Écrivez la suite de la critique du film « L'Été dernier » en reprenant juste après sa dernière phrase.
::: Extrait de page
[réédit de la critique parue le 22 septembre 2023 à l’occasion de la sortie salles du film]
Catherine Breillat dit elle-même que ce qui l’a stupéfiée avant toute chose, dans le film danois Queen of Hearts de May el-Toukhy (2019) dont elle vient de livrer le remake, L’Été dernier, dix ans après Abus de faiblesse, c’est le mensonge considérable qui sert de pivot à ce drame inconfortable au creux duquel vient se nicher un temps une pastorale amoureuse ensoleillée. Les deux films mettent en scène une avocate à succès spécialisée dans les abus sur mineurs qui entretient le temps d’un été une liaison passionnée avec le premier fils de son mari, un adolescent longtemps éloigné de son père qui vient d’intégrer le foyer idéal de catalogue sur papier glacé que les époux forment avec leurs deux fillettes dans leur maison cossue entourée d’un grand jardin, mais si le scénario composé par Breillat avec la collaboration de Pascal Bonitzer reprend méticuleusement la plupart des détails de l’intrigue du film danois, il se départ subrepticement de ses enjeux tout du long pour achever de les balayer magistralement en faisant suivre le fameux gros mensonge, proféré par une fascinante Léa Drucker non pas de tous ses poumons mais avec une froideur désincarnée troublante, volontairement hitchcockienne, comme de derrière un masque livide, par un dénouement radicalement différent, radical tout court, qui vient bousculer une seconde fois le spectateur déjà secoué par la violence du désaveu qui vient de rompre brutalement l’alanguissement très doux par lequel il s’était instinctivement laissé porter, sans même chercher à le remettre en question, sur les deux premiers tiers du film, le laissant bouche bée.
::::::
::: Matériel présenté
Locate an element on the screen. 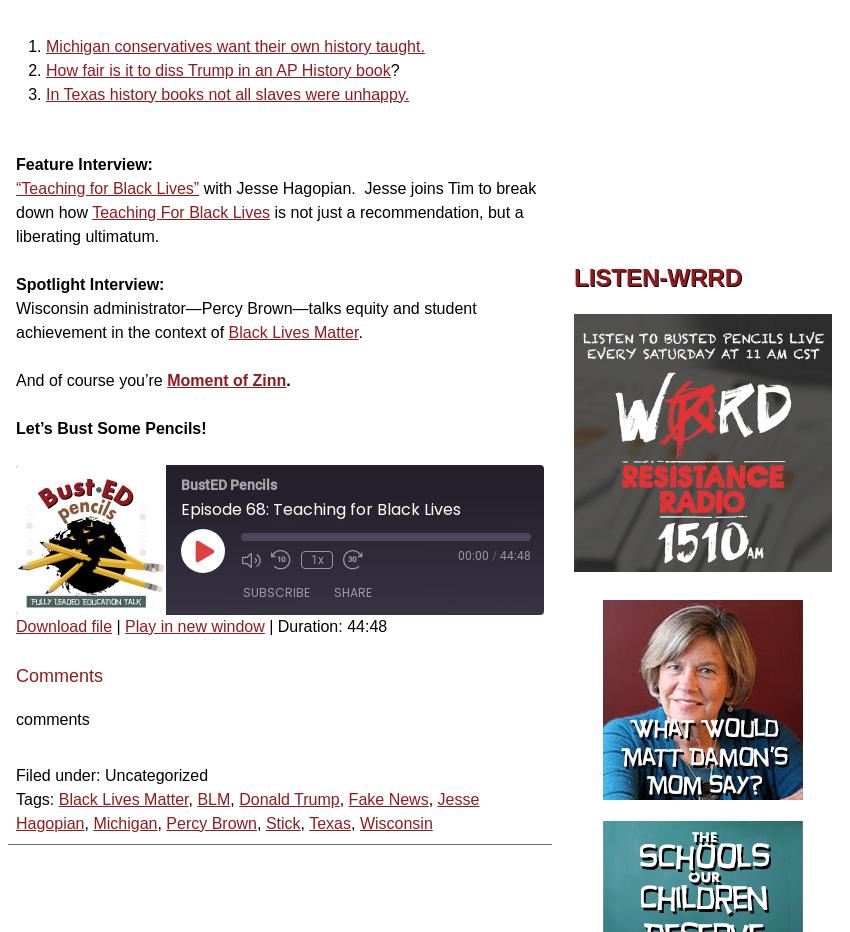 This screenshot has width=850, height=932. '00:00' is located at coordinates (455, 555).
::::::
::: Matériel présenté
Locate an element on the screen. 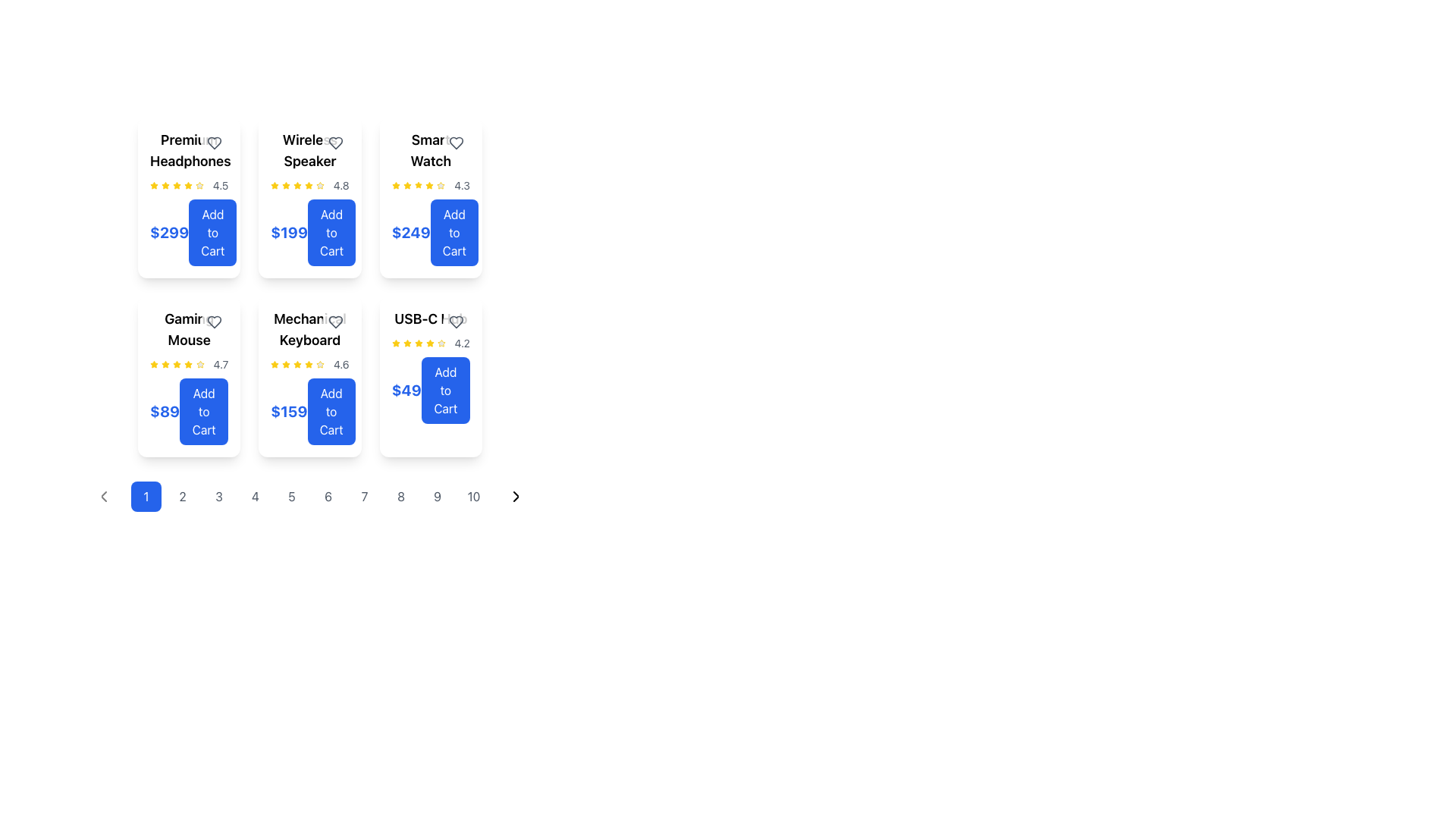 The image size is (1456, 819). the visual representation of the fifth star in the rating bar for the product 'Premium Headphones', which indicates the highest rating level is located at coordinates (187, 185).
::::::
- Réponse -
Le fait d’avoir vu le film originel peut avoir sa part dans cette sensation d’abord teintée d’incrédulité, dans le sens où celui-ci n’évacuait pas entièrement l’élément moral (si le jeune amoureux était consentant et les sentiments partagés sereins, presque bucoliques, c’est l’avocate à la protection des mineurs qui prenait les devants et instiguait une incartade dont le caractère répréhensible restait présent en filigrane, de sorte qu’on pouvait la considérer comme une prédatrice) et le faisait affleurer de nouveau à la fin en mettant la femme adulte face aux conséquences de son ignominie (c’est le personnage de Trine Dyrholm lui-même qui prononce, tout en les déniant, les mots « je suis un monstre »), tirant l’ensemble vers une sorte de retour à l’ordre « normal » des choses à travers un châtiment exemplaire de la responsable pour lequel l’innocent trahi payait le prix fort, mais qui satisfaisait, bon gré mal gré, l’être conventionnel qui habite en chacun de nous – quitte à ce qu’il se sente légèrement coupable d’avoir largué un moment ses amarres devant la beauté radieuse de ces deux peaux si proches l’une de l’autre sous le scintillement des rayons de soleil jouant dans les feuillages.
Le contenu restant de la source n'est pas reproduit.